### Data in this exercise
+ + + + + + +
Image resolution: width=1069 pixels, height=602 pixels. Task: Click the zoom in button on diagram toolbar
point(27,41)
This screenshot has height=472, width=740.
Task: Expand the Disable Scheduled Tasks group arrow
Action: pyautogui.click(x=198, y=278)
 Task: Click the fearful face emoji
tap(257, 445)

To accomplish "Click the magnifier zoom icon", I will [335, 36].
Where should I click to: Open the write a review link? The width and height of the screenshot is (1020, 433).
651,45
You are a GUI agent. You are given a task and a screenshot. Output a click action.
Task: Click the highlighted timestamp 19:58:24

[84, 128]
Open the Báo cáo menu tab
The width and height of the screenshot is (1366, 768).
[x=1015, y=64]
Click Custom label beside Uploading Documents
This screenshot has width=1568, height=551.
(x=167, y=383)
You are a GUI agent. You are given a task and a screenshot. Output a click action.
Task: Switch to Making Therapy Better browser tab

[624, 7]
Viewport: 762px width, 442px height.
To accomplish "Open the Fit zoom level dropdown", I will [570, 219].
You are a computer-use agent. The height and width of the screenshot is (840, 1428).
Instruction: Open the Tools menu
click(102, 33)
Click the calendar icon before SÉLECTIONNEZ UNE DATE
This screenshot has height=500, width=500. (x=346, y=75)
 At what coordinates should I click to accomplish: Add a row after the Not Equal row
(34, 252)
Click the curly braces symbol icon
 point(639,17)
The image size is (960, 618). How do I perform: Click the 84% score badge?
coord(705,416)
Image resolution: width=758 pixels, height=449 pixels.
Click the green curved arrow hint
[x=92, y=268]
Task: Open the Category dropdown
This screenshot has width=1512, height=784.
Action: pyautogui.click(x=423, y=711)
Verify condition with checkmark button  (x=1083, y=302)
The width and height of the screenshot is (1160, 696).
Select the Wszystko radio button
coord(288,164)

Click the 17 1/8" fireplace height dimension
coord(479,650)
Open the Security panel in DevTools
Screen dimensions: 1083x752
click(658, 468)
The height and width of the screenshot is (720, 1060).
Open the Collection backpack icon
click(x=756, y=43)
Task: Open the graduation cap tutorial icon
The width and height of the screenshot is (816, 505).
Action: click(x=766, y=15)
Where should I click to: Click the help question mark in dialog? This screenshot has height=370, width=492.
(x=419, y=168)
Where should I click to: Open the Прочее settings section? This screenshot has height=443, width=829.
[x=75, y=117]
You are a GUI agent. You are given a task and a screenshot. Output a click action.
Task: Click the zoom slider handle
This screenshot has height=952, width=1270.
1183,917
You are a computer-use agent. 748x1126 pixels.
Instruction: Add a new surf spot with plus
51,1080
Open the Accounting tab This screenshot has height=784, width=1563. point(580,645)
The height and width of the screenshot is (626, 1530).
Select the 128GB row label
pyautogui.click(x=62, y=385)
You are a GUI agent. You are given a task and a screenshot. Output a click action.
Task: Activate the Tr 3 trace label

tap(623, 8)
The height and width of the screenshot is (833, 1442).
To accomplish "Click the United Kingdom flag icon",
+ + + + + + +
### Work to complete
Where a line of the data holds "dropdown", show that line.

### Task answer
To accomplish "Open the Fit zoom level dropdown", I will [570, 219].
Task: Open the Category dropdown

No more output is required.